Overall, you cannot tell the origin of a writer if they write well. Having seen examples of bad writing by non-native writers, it can sometimes be quite obvious - and of course, the classic example being 'All Your Base Are Belong to Us' ;)
Also, if you show examples of well-written articles to potential clients, your location and whether you are native to the language or not would tend to become irrevelant.
| 8:52 am on Mar 5, 2007 (gmt 0)|
I know a lot of non native English speakers who make less mistakes in grammar and spelling then GWB. So being a native English speaker doesnt mean all that much, even if you did go to Yale and Harvard and are president of the US. ;-) :-) :-)
| 6:30 pm on Mar 5, 2007 (gmt 0)|
Sometimes it does get pretty bad. Try this one on for size:
|First and foremost you need to determine your budget because if you have allotted one to the accommodation then that is the place to fast your search. |
I was supposed to pay for that.
| 6:45 pm on Mar 5, 2007 (gmt 0)|
|I was supposed to pay for that. |
But looking on the bright side, at least it probably wasn't plagiarized. :)
| 6:54 pm on Mar 5, 2007 (gmt 0)|
Now, I can heave a sigh of relief.
| 6:11 pm on Mar 12, 2007 (gmt 0)|
Just to put a fine point on it, you may get someting like a piece that took me about 20 minutes to write and is exemplary of much of what you can expect from outsourcing articles. You may have seen some samples that pass muster, but the provider of the service outsources, in turn, and things can get mangled.
The keyword here is "bad writer". The scary thing is that the peice has no mispellings or grammatical/syntax marks in MSWord.
Here we go:
Bad Writing – Is There a Cure and What Can be done to Cure it?

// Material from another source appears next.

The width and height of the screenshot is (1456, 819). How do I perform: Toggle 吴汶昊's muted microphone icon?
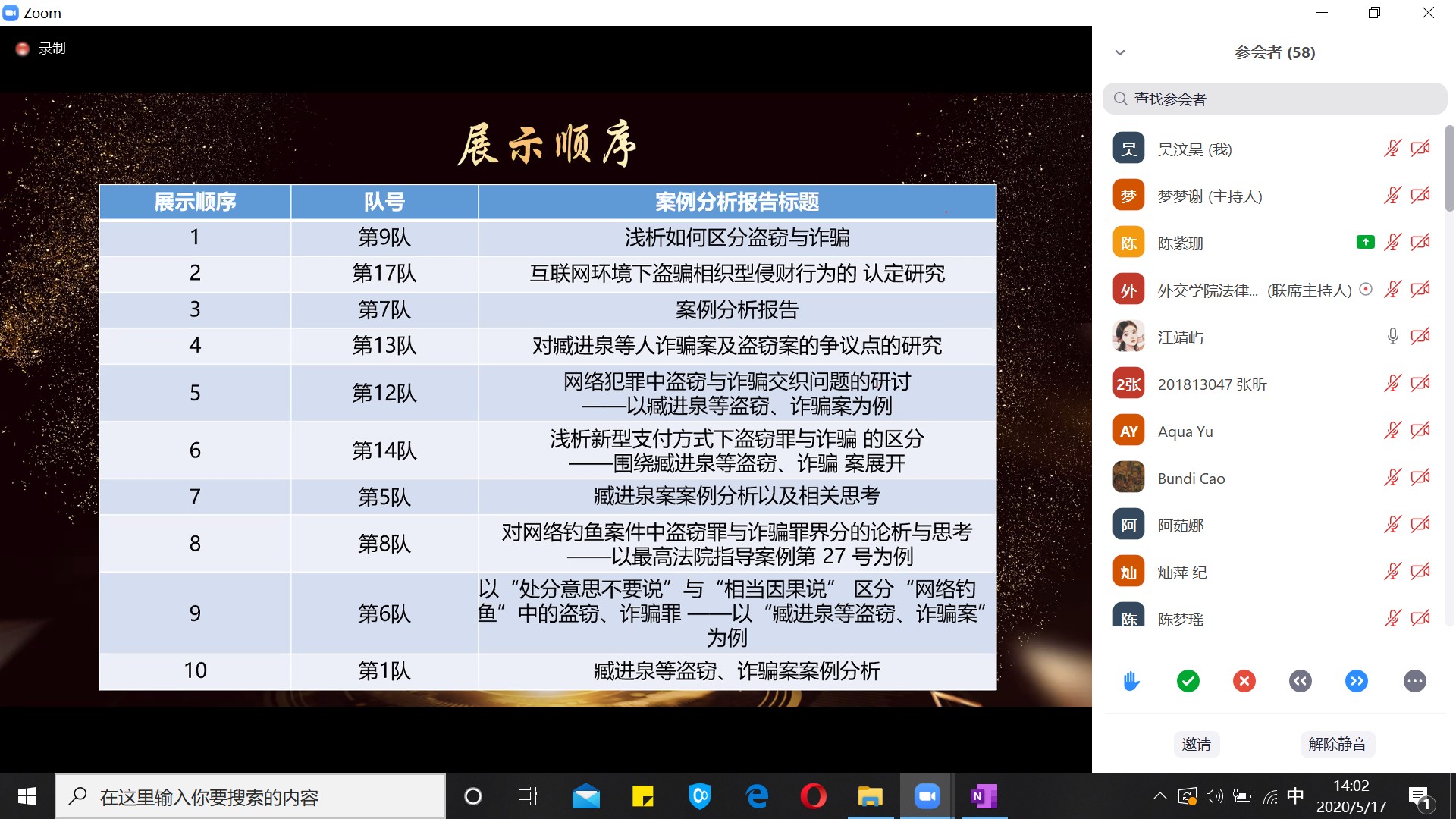click(x=1392, y=149)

There are many people out there who have bad writing habits and who are suffering badly daily from the fact that they do not have the ability to do good writing if, and when, they need to do good writing. There is so much you need to know about bad writing and there are many places you can look to see if you can improve yourself into a good writing style that will help you do good writing on a continuing basis daily, even though you may feel you cannot write very well at the time.
More About Bad Writing
You do not need to feel embarrassed about your bad writing as there is much help that you can get if you are willing to look for better improvement in the right locations. You must try to be patient because it may take longer than you think to find the right place to go, since good writing is hard to learn and may take lots of time to know what to do to improve your writing skill. There are lots of people out there who have had your problem too, and many of them have found the way to do good writing with hard work and learning about the right locations to look for help.

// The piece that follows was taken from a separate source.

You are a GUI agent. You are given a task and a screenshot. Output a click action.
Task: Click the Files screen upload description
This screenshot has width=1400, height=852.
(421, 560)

Do not become discouraged because there are lots of ways for you to go if you are only willing to spend the time to do research to find out how to go about the business of making yourself a good writer at any given time and place. Regardless of whether you are a good writer or a bad writer, you are going to want to make sure that you make yourself as knowledgeable and informed as possible in regards to the matter of bad writing, so that you know what you are talking about and are aware of everything involved here and you won’t be afraid.

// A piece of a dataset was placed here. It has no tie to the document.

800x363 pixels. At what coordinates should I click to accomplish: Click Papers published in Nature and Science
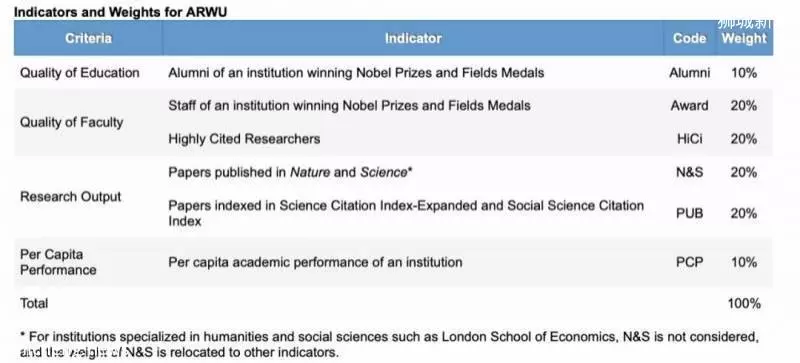tap(290, 172)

If you think you do not know where to go not to be a bad writer, you can look in many places. Just understand that there is a tremendous amount of help available and you do not have to feel in a hopeless condition every day. One thing you can do is speak to someone, an individual person, who is in possession of excellent knowledge and ability about being a bad writer. This may help you find out the things you need to learn not to be a bad writer if you are willing to learn and practice to be a good writer on into the future.